Tuesday, July 5, 2016

iHM Appears To Be Running Out Of Road


The Express-News in San Antonio reports troubles for the radio and billboard giant worsened last week after negotiations with bond investors to restructure the company’s debt broke down.

“The closer to 2019, the more power senior debtholders have” said Jack Kranefuss, senior director for corporate credit rater Fitch Ratings in New York. “It increases the chances of iHeart having to go through some sort of bankruptcy.”

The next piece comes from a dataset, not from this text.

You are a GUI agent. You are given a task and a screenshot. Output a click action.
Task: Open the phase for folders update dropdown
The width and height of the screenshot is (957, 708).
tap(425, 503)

iHM is trying to extend the maturity on some of its $20.8 billion in debt due over the next seven years, said Kranefuss, Fitch Ratings senior director. Almost half the company’s notes need to be repaid by 2019, according to company securities disclosures.

Sarah Gefter, senior analyst at Reorg Research, said iHeartMedia’s projected cash flow isn’t sufficient to repay the company’s debt without renegotiating new repayment terms.

The company’s best strategy would be to refinance maturing bonds and buy back others that are currently trading at a discount on the open market, some at around 70 cents on the dollar, Gefter said.

At some point, even selling its 850 radio stations won’t be enough to repay the company’s crushing debt load under its current terms because the company is too highly leveraged, Kranefuss said.

The company’s debt-to-assets ratio, which shows how much leverage a company has, is 11.4, Kranefuss said. But senior debtholders won’t be comfortable with the company issuing new debt to repay upcoming maturing debts until the multiple is reduced to about six, he added.

iHM has been in talks with bondholders since May, trying to renegotiate the terms of roughly $6.3 billion in debt due over the next 2½ years.


The lead negotiator for the bondholders, Franklin Resources Inc.’s subsidiary Franklin Advisers Inc., is the largest holder of the loans maturing through 2019.

On June 22, some bondholders led by Franklin issued a proposal to iHeartMedia that would have reduced interest rates and extended maturities by a year. In exchange, the bondholders sought to be made whole with 100 percent of loans repaid if iHM did not repay other unsecured bonds, including some with 2018 maturities, the company disclosed in a securities filing last week.

The company’s future financial health is shaky, Kranefuss said. The company isn’t growing fast enough to warrant issuing new debt to refinance what’s maturing, he said.

Cash flow is improving, he said, “but not fast enough.”